By Jacob King

This is a real case of monkey see, monkey do – as a visitor to an animal sanctuary started mimicking an ape’s behaviour.

Jan Lorenzo Robles Adapon struck the perfect mirror pose of the small macaque as they both stared up into the sky and casually leaned back on a wall.


He then decided to tease the macaque by aping its movements and looking the other way while the cheeky primate desperately tried to search his hands and pockets for food.

Jan’s sister Andrea Robles Adapon, 26, captured the hilarious interaction between the ‘siblings’ on camera.

Student Jan, 16, and retail photographer and assistant manager Andrea were visiting the Sacred Monkey Forest in Ubud, Indonesia, with their family for their mum’s birthday.

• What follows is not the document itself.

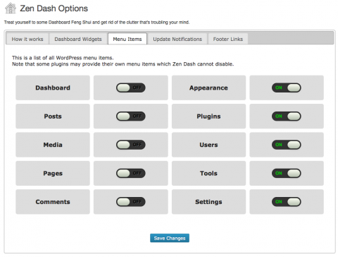
Task: Toggle the Dashboard menu item switch
Action: click(131, 88)
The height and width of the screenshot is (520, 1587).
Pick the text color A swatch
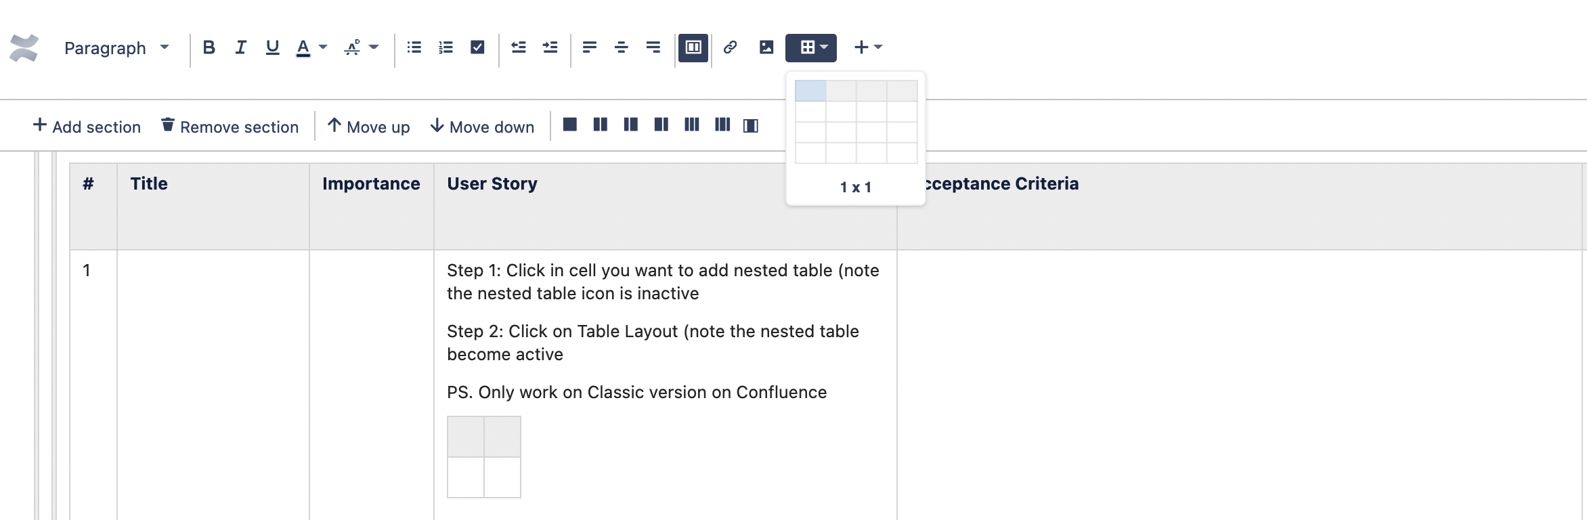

Andrea from Manila in the Philippines said: “My brother was curious if the monkey would still take a photo with people even if they didn’t give it food.

“He tried to trick the monkey that he had some food in his hand.

“He said he really did not mind that the monkey might get mad at him because he’s used to getting tackled in the sports he plays.


“Surprisingly the monkey took my brother’s hand trying to find the food.

“The next second they were both bothered by the noise of the monkeys in the trees above and looked straight up in exactly the same way.

“They were both curiously looking to see if something was happening.

“After that my brother thought it would be funny to start copying him and looked in the opposite direction as if they were brothers.

“All the while the monkey, which I think was a macaque, was also trying to find food in my brother’s pockets.

“Surprisingly he was friendly and not at all frightened by all the people walking past.


“I imagine it’s because they are well fed and taken care of by the management of the Sacred Monkey Forest.

“I was amazed by the photo because everything was in perfect timing – the friendly interaction with the monkey, the lighting, and the background.

“I immediately showed it to my family because it was all natural. They thought it was unique.”